Multiple Consistent 2D-3D Mappings for Robust Zero-Shot 3D Visual Grounding

Published 29 Apr 2026 in cs.CV | (2604.26261v1)

Abstract: Zero-shot 3D Visual Grounding (3DVG) is a critical capability for open-world embodied AI. However, existing methods are fundamentally bottlenecked by the poor quality of open-vocabulary 3D proposals, suffering from inaccurate categories and imprecise geometries, as well as the spatial redundancy of exhaustive multi-view reasoning. To address these challenges, we propose MCM-VG, a novel framework that achieves robust zero-shot 3DVG by explicitly establishing Multiple Consistent 2D-3D Mappings. Instead of passively relying on noisy 3D segments, MCM-VG enforces 2D-3D consistency across three fundamental dimensions to achieve precise target localization and reliable reasoning. First, a Semantic Alignment module corrects category mismatches via LLM-driven query parsing and coarse-to-fine 2D-3D matching. Second, an Instance Rectification module leverages VLM-guided 2D segmentations to reconstruct missing targets, back-projecting these reliable visual priors to establish accurate 3D geometries. Finally, to eliminate spatial redundancy, a Viewpoint Distillation module clusters 3D camera directions to extract optimal frames. By pairing these optimal RGB frames with Bird's Eye View maps into concise visual prompt sets, we formulate the final target disambiguation as a multiple-choice reasoning task for Vision-LLMs. Extensive evaluations on ScanRefer and Nr3D benchmarks demonstrate that MCM-VG sets a new state-of-the-art for zero-shot 3D visual grounding. Remarkably, it achieves 62.0\% and 53.6\% in [email protected] and [email protected] on ScanRefer, outperforming previous baselines by substantial margins of 6.4\% and 4.0\%.

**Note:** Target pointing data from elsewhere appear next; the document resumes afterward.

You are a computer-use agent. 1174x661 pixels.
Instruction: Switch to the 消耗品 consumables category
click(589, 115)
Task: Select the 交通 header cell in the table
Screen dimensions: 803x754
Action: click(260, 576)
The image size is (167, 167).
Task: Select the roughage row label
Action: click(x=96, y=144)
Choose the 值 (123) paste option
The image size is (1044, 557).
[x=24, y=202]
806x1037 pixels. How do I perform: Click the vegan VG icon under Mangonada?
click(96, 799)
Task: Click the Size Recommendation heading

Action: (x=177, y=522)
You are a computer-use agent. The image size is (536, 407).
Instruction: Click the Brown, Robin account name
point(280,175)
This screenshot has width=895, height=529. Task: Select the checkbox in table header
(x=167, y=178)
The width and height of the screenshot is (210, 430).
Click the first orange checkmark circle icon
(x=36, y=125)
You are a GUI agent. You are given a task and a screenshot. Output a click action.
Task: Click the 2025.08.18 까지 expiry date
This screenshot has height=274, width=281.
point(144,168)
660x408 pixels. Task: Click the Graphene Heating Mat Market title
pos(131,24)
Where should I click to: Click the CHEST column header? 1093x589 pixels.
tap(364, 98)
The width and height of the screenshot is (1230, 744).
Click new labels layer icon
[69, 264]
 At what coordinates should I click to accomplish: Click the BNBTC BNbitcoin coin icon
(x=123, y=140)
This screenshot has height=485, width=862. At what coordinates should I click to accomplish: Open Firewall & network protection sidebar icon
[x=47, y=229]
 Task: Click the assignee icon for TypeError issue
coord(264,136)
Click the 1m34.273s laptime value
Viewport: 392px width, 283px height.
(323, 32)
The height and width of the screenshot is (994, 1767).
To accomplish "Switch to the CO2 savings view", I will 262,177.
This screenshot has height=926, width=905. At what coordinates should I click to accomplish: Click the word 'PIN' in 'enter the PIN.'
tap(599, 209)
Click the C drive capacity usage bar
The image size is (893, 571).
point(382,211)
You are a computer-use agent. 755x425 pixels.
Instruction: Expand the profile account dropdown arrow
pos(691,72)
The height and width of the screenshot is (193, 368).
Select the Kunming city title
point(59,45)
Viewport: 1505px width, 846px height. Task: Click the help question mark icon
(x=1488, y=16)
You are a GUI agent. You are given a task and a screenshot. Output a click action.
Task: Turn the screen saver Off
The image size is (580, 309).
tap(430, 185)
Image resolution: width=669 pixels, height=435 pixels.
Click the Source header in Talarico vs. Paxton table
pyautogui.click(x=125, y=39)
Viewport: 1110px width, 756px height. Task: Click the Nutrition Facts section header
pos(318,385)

Abstract PDF Upgrade to Chat

Authors (10)

Summary

The paper introduces MCM-VG, a novel framework that enforces multi-level consistency between 2D visual cues and 3D geometries for robust zero-shot visual grounding.
It employs three integrated modules – Semantic Alignment, Instance Rectification, and Viewpoint Distillation – that synergistically overcome limitations of noisy 3D proposals.
Empirical results on ScanRefer and Nr3D datasets show significant accuracy gains, validating MCM-VG's practical impact for embodied AI in complex scenes.

Robust Zero-Shot 3D Visual Grounding with Multiple Consistent 2D-3D Mappings

Introduction

The paper "Multiple Consistent 2D-3D Mappings for Robust Zero-Shot 3D Visual Grounding" (2604.26261) proposes MCM-VG, a framework addressing core challenges in open-world zero-shot 3D Visual Grounding (3DVG). Zero-shot 3DVG enables embodied agents to localize arbitrary objects in cluttered 3D environments based on free-form natural language queries, a critical capability for robotics and scene understanding. Existing zero-shot methods fundamentally depend on noisy open-vocabulary 3D proposals, rendering them susceptible to category mispredictions, geometric imprecision, and spatial redundancy during exhaustive multi-view reasoning. MCM-VG introduces explicit consistency enforcement between 2D observations and 3D geometries across semantic, instance, and viewpoint dimensions using a cascaded architecture comprising Semantic Alignment, Instance Rectification, and Viewpoint Distillation modules.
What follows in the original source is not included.